The Louisiana Association of Educators (LAE) says they have been fighting a three year war to stop the unconstitutional state teacher reform package which was initially drawn up in 2011 and passed in the 2012 legislative session.
Debbie Meaux is the newly elected president of the LAE. She says the reforms are making a teacher's job even harder.
"Teachers are experiencing major chaos right now. I have recently come out of the class room, and last year, even though I worked in a parish that was probably ahead of the curve, we experienced a lot of instability a lot of insecurity and we were not sure at all what was being asked of us," said Meaux.
Now they say it's time to work with the administration and Department of Education to fix Act1; that's the short name for the Education Reform Plan the court deemed unconstitutional.
"Look, we keep throwing out the opportunity for the Governor to work with us. It's up to the Governor to change his particular tune. I know that we have been consistent in terms of our willingness to work for the betterment of the class rooms," said LAE Executive Director Michael Walker Jones.
Just last week, the court struck down the way teachers are evaluated. Other issues like their contracts and salaries are still up in the air.
"This happens to be another instance of where Jindal's overhaul plan, Act 1, is being struck down by the court over and over again," Meaux said.
"Here's the important thing we knew that fighting for reform in K through 12 was going to be tough. The coalition for the status quo has fought us every step of the way," said Jindal in March 2013 during an interview.
The LAE says during the time they were trying to reason with the Governor, he would demean them with a slogan "No more status quo."
"I think that is a catch phrase that the governor uses to sort of brand us negatively. I personally would like to see that evaporate and go away because we are not the status quo," Meaux said.
The LAE is meeting with the Department of Education Wednesday.
The Department of Education released the following statement:
"The union is doing what unions do – protecting jobs.

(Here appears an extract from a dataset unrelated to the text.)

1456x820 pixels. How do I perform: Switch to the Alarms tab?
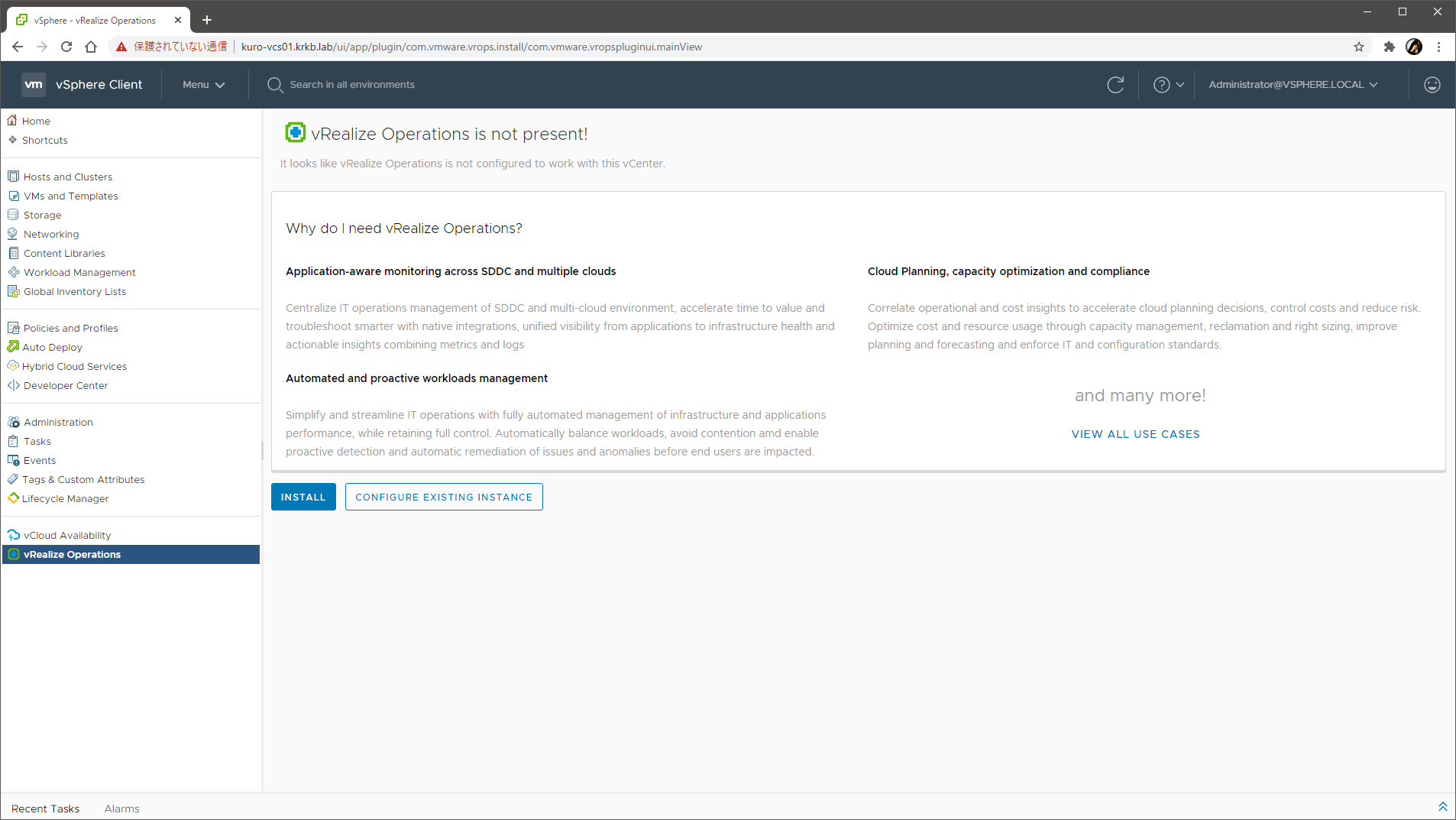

The procedures under Act 1 were drafted carefully in order to comply with the U.S. and Louisiana constitutions, and in order to protect every kid's right to have a great teacher."
Governor Jindal issued the following statement today regarding the Louisiana Association of Educators' press conference on Act 1:
"We're always willing to work with stakeholders to improve education in Louisiana. We continue to work with teachers, superintendents, principals and school board members to make sure we have a great teacher in every classroom. Act I is overwhelmingly supported by the public and it is instrumental in improving education for our kids.
"We believe the judgment from last week's case will be set aside because it was rendered without regard to the legal requirements for challenging the constitutionality of a law. The procedures contained in Act 1 fully comply with state and federal due process, which will be proven when the case is properly retried or, ultimately, on appeal. These reforms are constitutional and will continue improving Louisiana schools for children and families across our state."